Nurr1 as an Emerging Therapeutic Target for Parkinson’s Disease

Abstract

Parkinson's disease (PD) is a progressive neurodegenerative disease in which midbrain dopaminergic neurons are destroyed. In the current state of PD treatments, pharmacological treatments are mostly symptomatic and become ineffective with time. They have severe side effects, including dyskinesia. In view of this, developing treatments based on mechanisms of action and/or disease modification remains an unmet clinical need. We hypothesize that Nurr1, a nuclear orphan receptor, can be a molecular target for neuroprotective therapeutic development for Parkinson's disease because of its dual role in dopaminergic neurons development and maintenance as well as their protection from inflammation-induced degeneration. Moreover, it has been reported that mutations in Nurr1 are linked to Parkinson's disease. Nurr1-activating compounds have recently been demonstrated to enhance DA neurotransmission as well as protect DA neurons from microglia-mediated neuroinflammation and environmental toxin damage. Furthermore, modulators targeting Nurr1, such as 4-amino-7-chloroquinoline derivatives and retinoid X receptors, can enhance the effects of Nurr1-based therapies. Therefore, the aim of this project is to evaluate the efficacy of bexarotene and amodiaquine on activating Nurr1 receptor in SHSY-5Y neuroblastoma cells by using tyrosine hydroxylase (TH) promoter- luciferase assay.
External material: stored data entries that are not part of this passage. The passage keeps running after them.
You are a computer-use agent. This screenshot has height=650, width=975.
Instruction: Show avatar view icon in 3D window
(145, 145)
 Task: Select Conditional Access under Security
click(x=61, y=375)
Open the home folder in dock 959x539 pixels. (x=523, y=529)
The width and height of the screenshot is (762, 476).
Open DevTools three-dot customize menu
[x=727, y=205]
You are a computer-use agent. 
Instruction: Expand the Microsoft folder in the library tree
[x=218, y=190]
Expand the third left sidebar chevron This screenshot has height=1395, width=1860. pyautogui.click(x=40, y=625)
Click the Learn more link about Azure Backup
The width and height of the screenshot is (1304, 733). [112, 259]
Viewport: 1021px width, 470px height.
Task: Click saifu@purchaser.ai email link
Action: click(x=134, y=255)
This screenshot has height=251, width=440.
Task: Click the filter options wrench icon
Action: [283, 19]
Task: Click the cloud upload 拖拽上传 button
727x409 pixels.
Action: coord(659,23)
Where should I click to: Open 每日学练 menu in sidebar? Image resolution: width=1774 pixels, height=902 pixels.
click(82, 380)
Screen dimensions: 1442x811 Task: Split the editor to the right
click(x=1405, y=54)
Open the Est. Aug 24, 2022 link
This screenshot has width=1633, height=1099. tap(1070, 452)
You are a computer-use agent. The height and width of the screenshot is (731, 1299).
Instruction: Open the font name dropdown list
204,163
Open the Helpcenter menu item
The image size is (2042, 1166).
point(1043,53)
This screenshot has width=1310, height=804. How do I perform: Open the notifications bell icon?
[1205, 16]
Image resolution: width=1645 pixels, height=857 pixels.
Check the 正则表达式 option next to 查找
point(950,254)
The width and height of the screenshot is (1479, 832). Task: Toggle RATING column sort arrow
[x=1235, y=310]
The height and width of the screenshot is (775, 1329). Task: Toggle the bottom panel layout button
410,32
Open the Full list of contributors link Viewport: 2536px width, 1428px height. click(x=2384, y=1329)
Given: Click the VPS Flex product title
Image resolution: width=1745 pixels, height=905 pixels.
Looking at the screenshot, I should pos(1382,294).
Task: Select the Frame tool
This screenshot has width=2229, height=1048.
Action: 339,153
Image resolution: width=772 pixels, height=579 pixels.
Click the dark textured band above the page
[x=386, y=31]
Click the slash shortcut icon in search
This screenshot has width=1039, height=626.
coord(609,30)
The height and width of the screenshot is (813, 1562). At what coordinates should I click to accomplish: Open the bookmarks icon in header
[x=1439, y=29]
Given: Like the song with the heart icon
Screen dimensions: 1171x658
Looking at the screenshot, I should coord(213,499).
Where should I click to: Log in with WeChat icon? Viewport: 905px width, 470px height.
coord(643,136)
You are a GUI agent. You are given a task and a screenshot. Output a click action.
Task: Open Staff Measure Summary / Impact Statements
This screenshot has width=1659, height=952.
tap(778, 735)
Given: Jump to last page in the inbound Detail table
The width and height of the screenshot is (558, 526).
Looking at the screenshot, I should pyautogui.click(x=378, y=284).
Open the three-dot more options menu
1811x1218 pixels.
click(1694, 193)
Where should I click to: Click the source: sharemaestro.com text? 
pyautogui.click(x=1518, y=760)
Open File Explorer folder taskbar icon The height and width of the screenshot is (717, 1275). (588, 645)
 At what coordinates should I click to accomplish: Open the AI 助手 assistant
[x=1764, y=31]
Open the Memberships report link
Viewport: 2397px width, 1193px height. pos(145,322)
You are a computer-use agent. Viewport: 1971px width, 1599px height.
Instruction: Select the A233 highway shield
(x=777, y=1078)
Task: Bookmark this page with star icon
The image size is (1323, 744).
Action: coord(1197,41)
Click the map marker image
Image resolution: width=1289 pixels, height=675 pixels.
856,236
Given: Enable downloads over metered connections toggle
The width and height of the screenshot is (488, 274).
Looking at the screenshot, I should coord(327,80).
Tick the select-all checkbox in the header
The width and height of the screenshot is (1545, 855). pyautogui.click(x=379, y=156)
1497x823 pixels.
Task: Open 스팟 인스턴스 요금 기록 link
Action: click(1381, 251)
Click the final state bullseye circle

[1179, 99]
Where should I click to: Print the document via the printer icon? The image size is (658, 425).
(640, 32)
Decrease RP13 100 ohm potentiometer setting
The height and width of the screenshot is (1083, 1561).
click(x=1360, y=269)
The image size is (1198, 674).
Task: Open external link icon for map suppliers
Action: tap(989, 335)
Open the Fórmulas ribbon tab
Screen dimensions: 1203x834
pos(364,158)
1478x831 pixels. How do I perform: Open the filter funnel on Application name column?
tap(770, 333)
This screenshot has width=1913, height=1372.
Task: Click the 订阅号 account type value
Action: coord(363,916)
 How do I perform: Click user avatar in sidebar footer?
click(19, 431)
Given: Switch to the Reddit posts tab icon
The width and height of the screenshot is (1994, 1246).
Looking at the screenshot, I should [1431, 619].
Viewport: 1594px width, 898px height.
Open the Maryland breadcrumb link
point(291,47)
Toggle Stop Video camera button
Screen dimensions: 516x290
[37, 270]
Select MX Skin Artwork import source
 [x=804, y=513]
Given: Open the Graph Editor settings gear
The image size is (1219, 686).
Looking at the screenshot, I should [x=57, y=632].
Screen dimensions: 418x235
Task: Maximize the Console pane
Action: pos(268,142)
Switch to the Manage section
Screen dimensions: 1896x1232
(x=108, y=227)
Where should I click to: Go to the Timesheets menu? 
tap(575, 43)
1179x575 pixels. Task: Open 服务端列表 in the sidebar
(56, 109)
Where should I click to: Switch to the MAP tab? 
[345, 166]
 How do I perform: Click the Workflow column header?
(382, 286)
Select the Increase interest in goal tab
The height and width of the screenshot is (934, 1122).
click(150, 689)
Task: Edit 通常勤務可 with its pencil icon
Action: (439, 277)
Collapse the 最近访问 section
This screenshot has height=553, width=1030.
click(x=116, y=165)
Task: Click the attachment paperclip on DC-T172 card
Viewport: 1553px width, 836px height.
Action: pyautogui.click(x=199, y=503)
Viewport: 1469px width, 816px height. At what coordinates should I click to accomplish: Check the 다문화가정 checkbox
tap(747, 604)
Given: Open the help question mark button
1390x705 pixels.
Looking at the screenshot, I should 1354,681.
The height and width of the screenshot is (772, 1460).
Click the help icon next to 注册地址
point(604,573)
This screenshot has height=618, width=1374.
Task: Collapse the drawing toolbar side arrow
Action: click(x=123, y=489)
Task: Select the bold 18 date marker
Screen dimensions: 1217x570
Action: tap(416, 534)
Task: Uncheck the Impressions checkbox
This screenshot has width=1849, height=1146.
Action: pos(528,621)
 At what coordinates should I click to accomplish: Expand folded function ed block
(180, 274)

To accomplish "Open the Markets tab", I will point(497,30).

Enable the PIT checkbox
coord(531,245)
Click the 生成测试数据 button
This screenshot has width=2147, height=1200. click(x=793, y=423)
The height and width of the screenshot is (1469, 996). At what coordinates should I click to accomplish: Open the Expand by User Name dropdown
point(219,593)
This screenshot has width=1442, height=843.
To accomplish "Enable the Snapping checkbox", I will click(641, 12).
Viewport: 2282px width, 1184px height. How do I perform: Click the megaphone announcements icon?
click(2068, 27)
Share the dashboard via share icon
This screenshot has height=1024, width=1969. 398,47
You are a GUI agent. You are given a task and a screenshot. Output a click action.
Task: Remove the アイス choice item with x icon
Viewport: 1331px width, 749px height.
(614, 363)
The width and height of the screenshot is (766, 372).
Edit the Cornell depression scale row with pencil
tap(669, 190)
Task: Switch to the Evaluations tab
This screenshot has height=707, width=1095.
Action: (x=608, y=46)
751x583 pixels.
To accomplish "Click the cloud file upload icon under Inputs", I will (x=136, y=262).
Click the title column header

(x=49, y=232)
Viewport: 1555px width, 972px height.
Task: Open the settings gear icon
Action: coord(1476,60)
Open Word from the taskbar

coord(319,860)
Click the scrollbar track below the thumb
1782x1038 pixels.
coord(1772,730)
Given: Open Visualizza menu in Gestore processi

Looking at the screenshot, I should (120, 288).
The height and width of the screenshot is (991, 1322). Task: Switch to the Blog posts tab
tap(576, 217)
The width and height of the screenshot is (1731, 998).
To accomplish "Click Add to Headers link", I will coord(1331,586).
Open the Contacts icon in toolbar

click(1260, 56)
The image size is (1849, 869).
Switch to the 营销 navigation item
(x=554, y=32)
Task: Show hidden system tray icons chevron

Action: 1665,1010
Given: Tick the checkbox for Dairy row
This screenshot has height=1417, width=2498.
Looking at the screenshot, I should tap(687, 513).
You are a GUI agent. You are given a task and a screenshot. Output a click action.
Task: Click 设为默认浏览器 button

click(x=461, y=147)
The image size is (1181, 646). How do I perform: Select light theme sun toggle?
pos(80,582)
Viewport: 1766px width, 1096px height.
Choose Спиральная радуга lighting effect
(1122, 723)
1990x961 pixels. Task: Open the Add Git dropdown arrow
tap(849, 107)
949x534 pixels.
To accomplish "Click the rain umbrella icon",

Here we show unsuccessful increase in Nurr1 activity in response to both amodiaquine and bexarotene with ( EC50 = 4.86 uM and EC50 = 2.95 mM, respectively). These novel ligands require more experiments to determine their biological significance in Nurr1 activation. It is advantageous to reposition or reprofile drugs in this manner since it reduces the time and investment involved in drug discovery, development, and safety since target and pharmacokinetic profiles have been determined in advance.